Lastly, Louise expresses that “There would be no powerful will bending hers in the blind persistence with which men and women believe they have a right to impose a private will upon a fellow-creature” (608), implying that she felt as though the amount of control Bently had over her was overbearing and incriminating. Nearing the end of the story, Louise has comes to terms with her newfound freedom. She is ready to leave the confinement of her bedroom representing her relationship to her husband, and enter the world that awaits her. The imprisonment of the house that she resides in for the whole of the story, as well as the small bedroom she sits in after the news of her husband, are very much symbolic of her incarcerating relationship to her husband. Louise begins to descend the stairs, with a “feverish triumph in her eyes” as she “carried herself unwittingly like a goddess of Victory” (608), displaying her elusion from the bedroom into her weightless, new existence. Her excitement builds as she transitions from imagining her life as an independent woman, into her transcending the stairs to begin living it. Her autonomy is her victory, and the more she breathes in the “delicious breath of rain [that] was in the air” (607), the more she becomes overwhelmed by it. Louise glides down the stairs, her emotions run high and her weak heart cannot handle the glory. At this time, she suffers a heart attack momentarily before noticing her husband’s arrival. The “joy that kills” (608), is clear to be caused by the anticipation of stepping into the world as a self-governing female.

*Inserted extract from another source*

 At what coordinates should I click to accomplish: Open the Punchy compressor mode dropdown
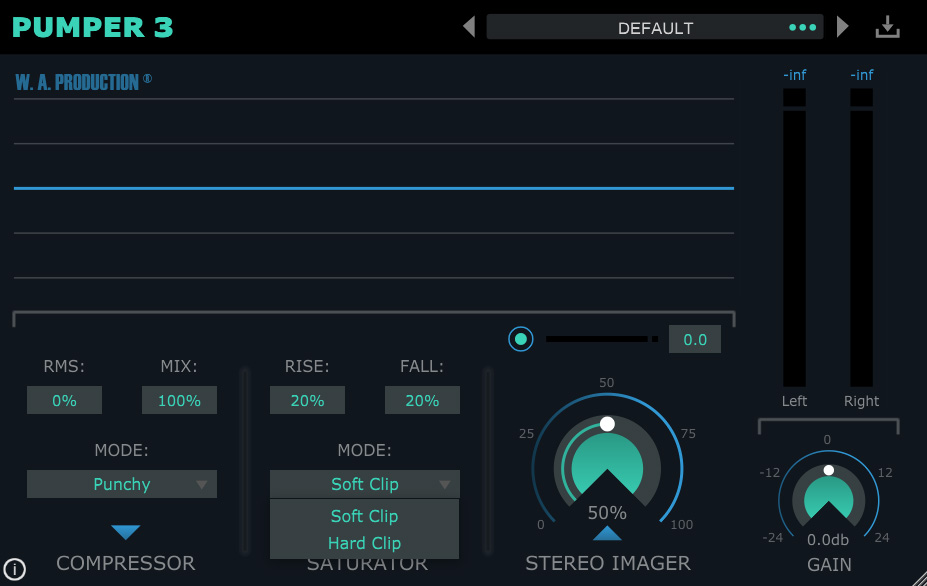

Louise Mallard has become a widow, but is in no way feeling remorse about her husband’s death. Chopin compares and contrasts her relationship with Brently with her new way of life as a liberated woman, and the privileged existence is undoubtedly that of an independent. Repetitive imagery of optimism and renewal throughout the short story validates my argument that Louise is overcome by the idea of a sovereign life. After her restricted life with Mr. Mallard, she is a victorious “goddess” (608) to have come to attain this life of freedom. As the reader is informed in the first sentence of the text, Louise Mallard is “afflicted with a heart trouble” (607), one that proved to be unable to handle the “monstrous joy” (607) of her husband’s passing. The exhilaration of these events becomes too much for Louise’s weak heart to handle, as it kills her before she reaches the front door. Literary critic Mark Cunningham argues that the “joy that kills” (608) Louise is not actually joy at all, but the realization that any achievement as a widow in a patriarchal society is unattainable. The arguments that I have presented in this paper are the evidence that her death is not caused by any other elements but the feebleness of her heart, and the overwhelming, emotional timeframe in which she is able to contemplate the situation, and begin to enter her new world of autonomy. With the recurring idea of patriarchy and male governance, as a female author Kate Chopin would be much more likely to imply Louise’s death as a result of this newfound freedom as oppose to her inability to survive in a male-dominated society. Chopin’s short story, “The Story of an Hour”, portrays a classic representation of the female experience in American society during the nineteenth century that continues to be a prominent theme in many marriages today. It is only upon removal from her matriarchal position in society, is Louise Mallard permitted to sovereignty and ultimately the “joy” and happiness that defeats her weak, formerly male-conquered heart.

Works Cited

Chopin, Kate. "The Story of an Hour." 2010. The Norton Introduction to Literature. By Alison Booth and Kelly J. Mays. 10th ed. New York, London: W.W Norton &, 2010. 607-08. Print.

Cunningham, Mark. “The Autonomous Female Self and the Death of Louise Mallard”. English Language Notes, Sept. 2004. Print.